Charlotte's presence is significant because, besides the small fact of bringing Mary into the world, “Mrs. Pickford is her daughter’s best friend, confidante and business manager. This shrewd, kindly woman—so versed in the world’s trickery that her managerial cleverness sometimes hits the big heart of her—I dare to say is responsible for the Mary Pickford of today. Mary Pickford in personality is entirely herself, but it is her mother, no other, who has smoothed away the obstacles on that personality’s path toward full expression.” (as put so nicely in part 4/4 of the 1915/1916 Julian Johnson Photoplay article “Mary Pickford: Herself and Her Career.”) And Mary concurs noting in the April 2, 1915 edition of The Day Book, “[My mother] is not only the best mother in this whole wide world, but she has developed into a wonderful businesswoman. I would take her advice before that of any man on earth, and I regard her as he greatest element in whatever success I have.” Indeed, Mary has admitted countless times, it was Charlotte—not Mary—who was the business-end of the whole Pickford affair (but that's a topic for another discussion.) 

In a 1958 interview with George Pratt, Mary recalled her mother on the set of A Beast at Bay but did not add the fact that she had a small part in the film: “. . . here was a train keeping up with me and I drove 50 miles per hour which would be equivalent to 150 today. And my poor mother, standing on the roadside, praying out loud. I mean she was so terrified and of course I wasn’t very good at driving at that time and this was an old car as I recall and open, you know. It had no top and that was made out here in California. And it was right alongside the railroad track and I was racing the engine. I believe as I recall it I won out." (https://marypickford.org/av-element-type/audio-recordings.) The chase scenes Mary is referencing were taken not far from the station. It's not out of the question that D.W. Griffith might have said, "Ma Pickford... since you're here... stand in the background and make this train station look a little more lively... I'll pay you $5." Surely, Charlotte would have wanted more and so after a bit of haggling, she ended up in the background.

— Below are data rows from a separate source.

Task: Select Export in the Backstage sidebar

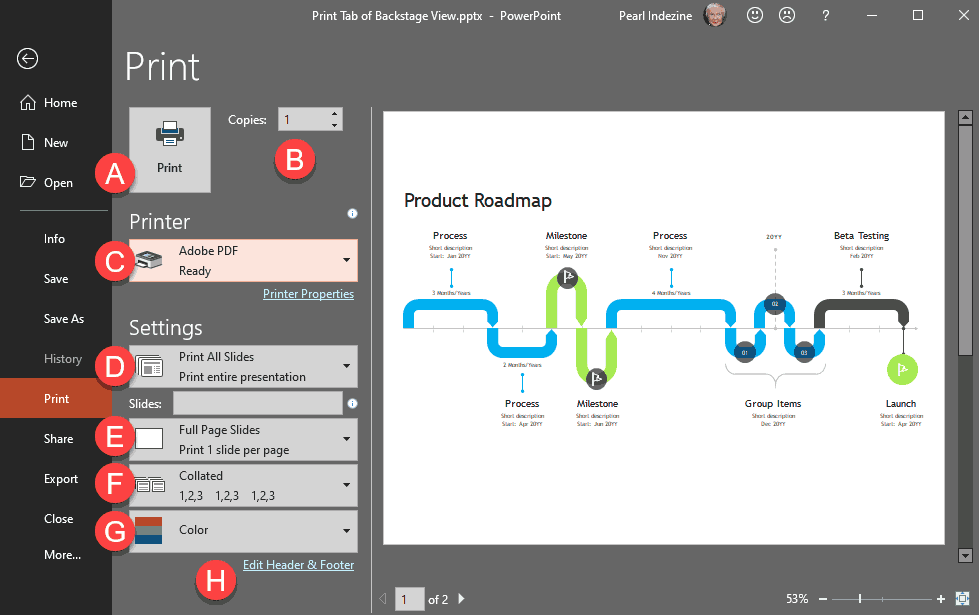Action: [61, 479]
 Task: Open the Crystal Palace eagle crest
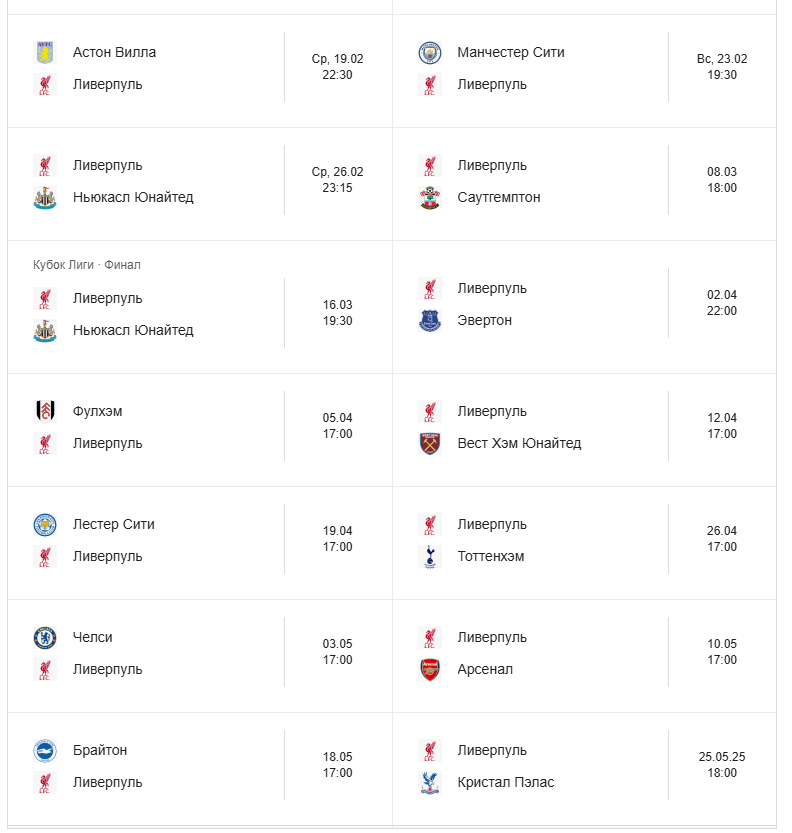pos(430,782)
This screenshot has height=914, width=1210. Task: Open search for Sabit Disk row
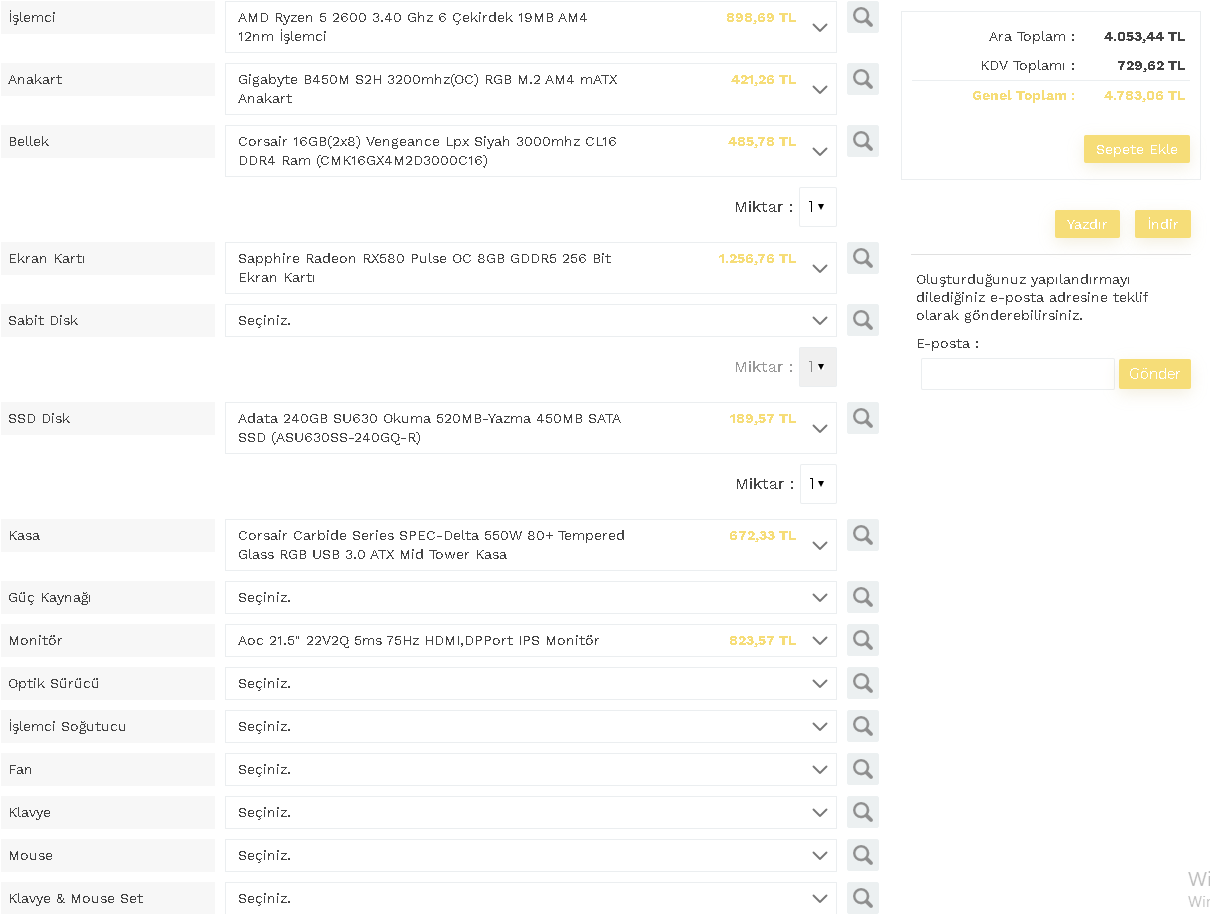862,320
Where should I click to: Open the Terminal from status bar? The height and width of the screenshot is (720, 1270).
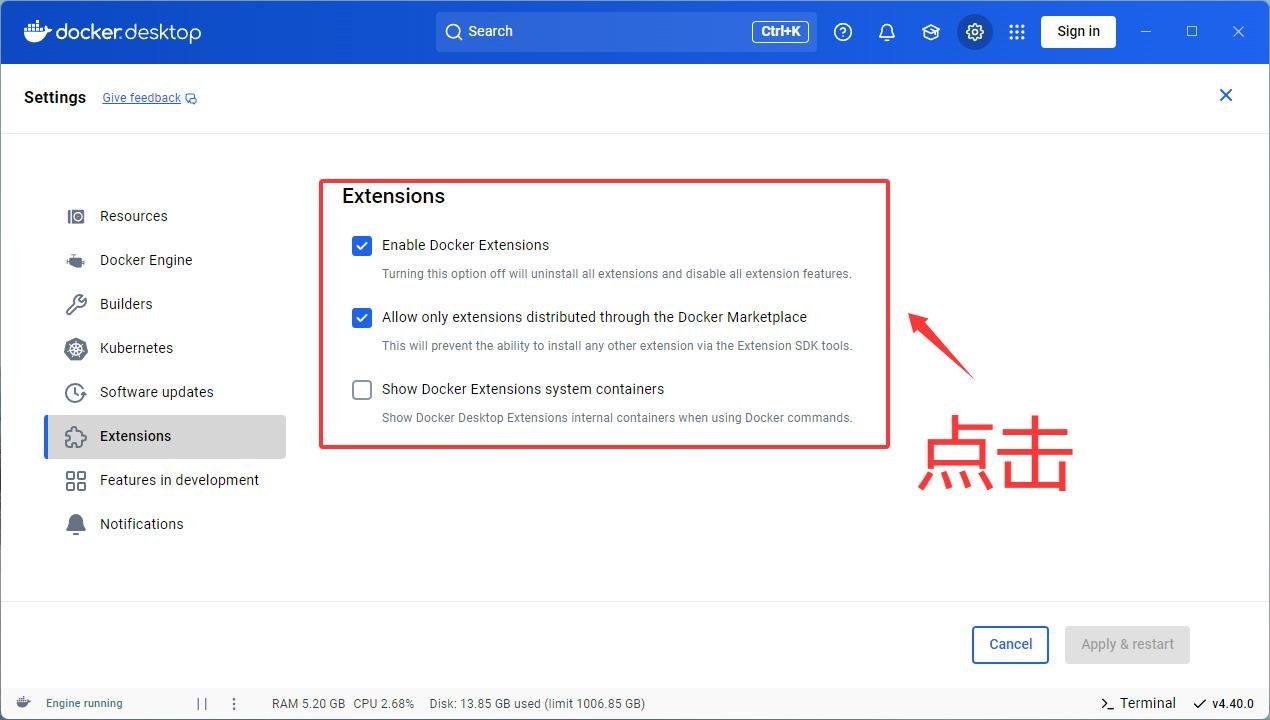pos(1138,703)

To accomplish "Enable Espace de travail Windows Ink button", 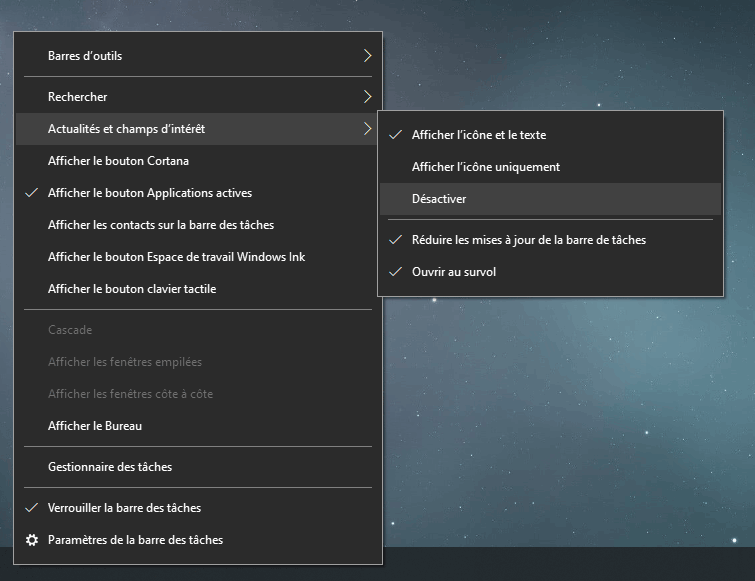I will pos(176,257).
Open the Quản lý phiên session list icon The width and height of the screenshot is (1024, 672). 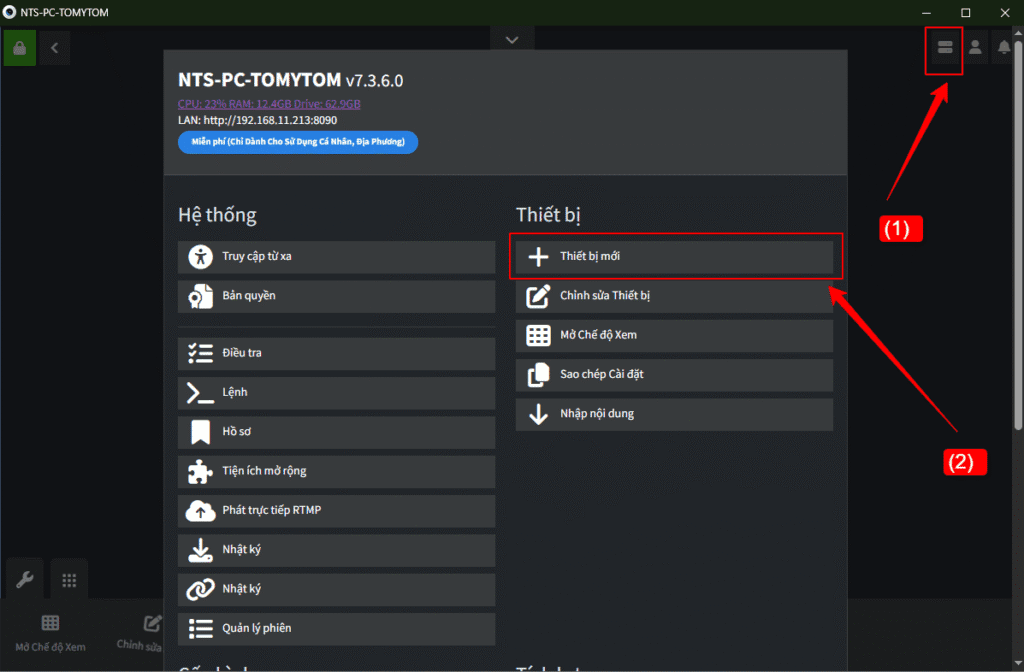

It's also worth noting that Mary's brother Jack appears at the station as well in A Beast at Bay, but then again, he pops up in many of Mary's Biographs if you look for him.

Charlotte Pickford in A Beast at Bay (1912.)
Photos and frames courtesy of the Mary Pickford Foundation / Marc Wanamaker.

In 100% American, there is just a hair more interaction between the duo--or in this case, trio. In the film, as Mary and her friend (played by Loretta Blake) make their way into the crowd on the Abbot Kinney Pier in Venice, CA, they nudge a bystander out of the way. It would make sense that during the film's production bumping into a stranger could have yielded an unwanted reaction and, as always, Charlotte was probably around on set so she played the part. Interestingly, it seems that Charlotte is interacting with the few people around her, as if acquainted, but I have been unable to identify them conclusively.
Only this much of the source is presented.